Assigned task:
For this exercise, write out the full listing that follows exactly and skip its pictures.

Raw data:
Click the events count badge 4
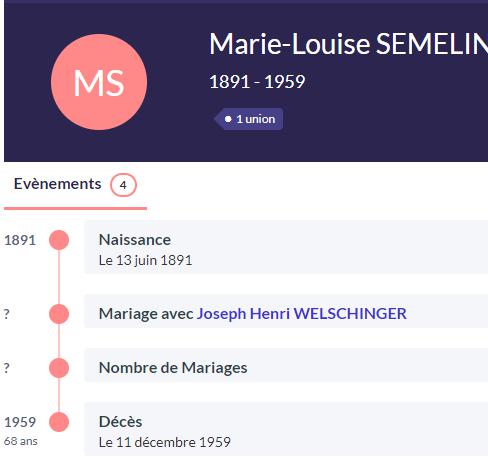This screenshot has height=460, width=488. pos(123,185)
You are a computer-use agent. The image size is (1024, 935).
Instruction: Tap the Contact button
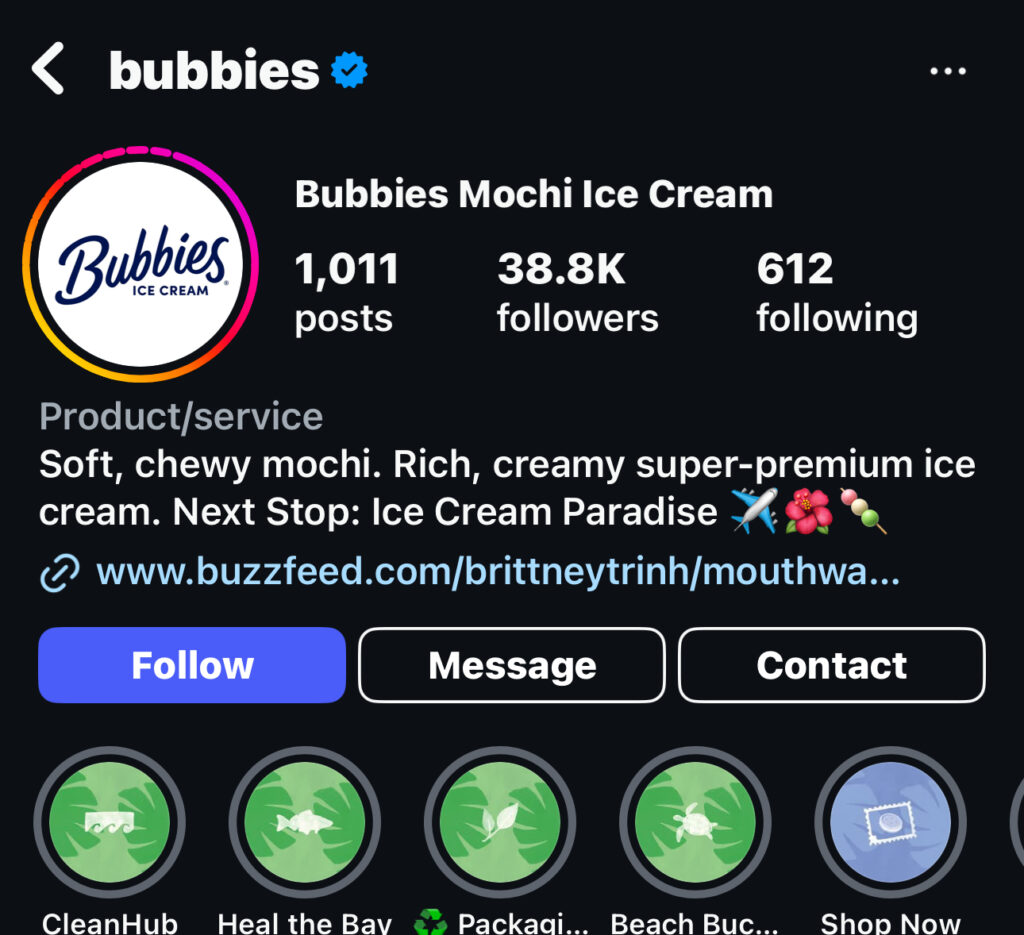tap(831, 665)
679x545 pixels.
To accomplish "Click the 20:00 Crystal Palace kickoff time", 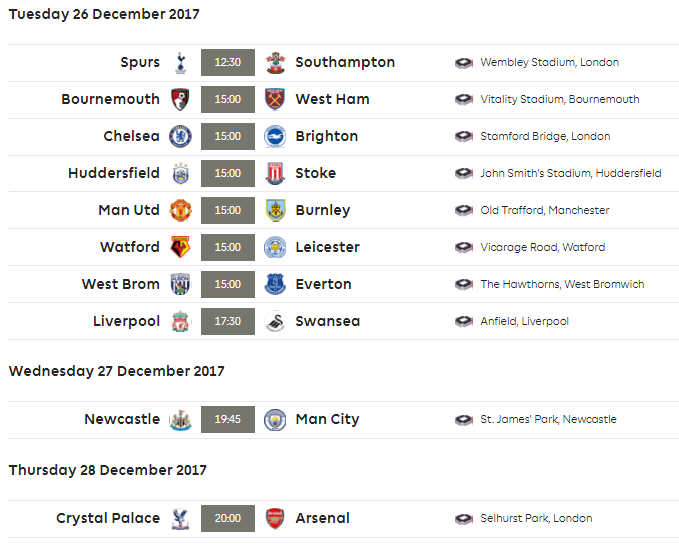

Solution:
Click the events count badge 4
This screenshot has height=460, width=488. pos(123,185)
You are a computer-use agent. The image size is (1024, 935).
Instruction: Tap the Contact button
tap(831, 665)
679x545 pixels.
To accomplish "Click the 20:00 Crystal Palace kickoff time", 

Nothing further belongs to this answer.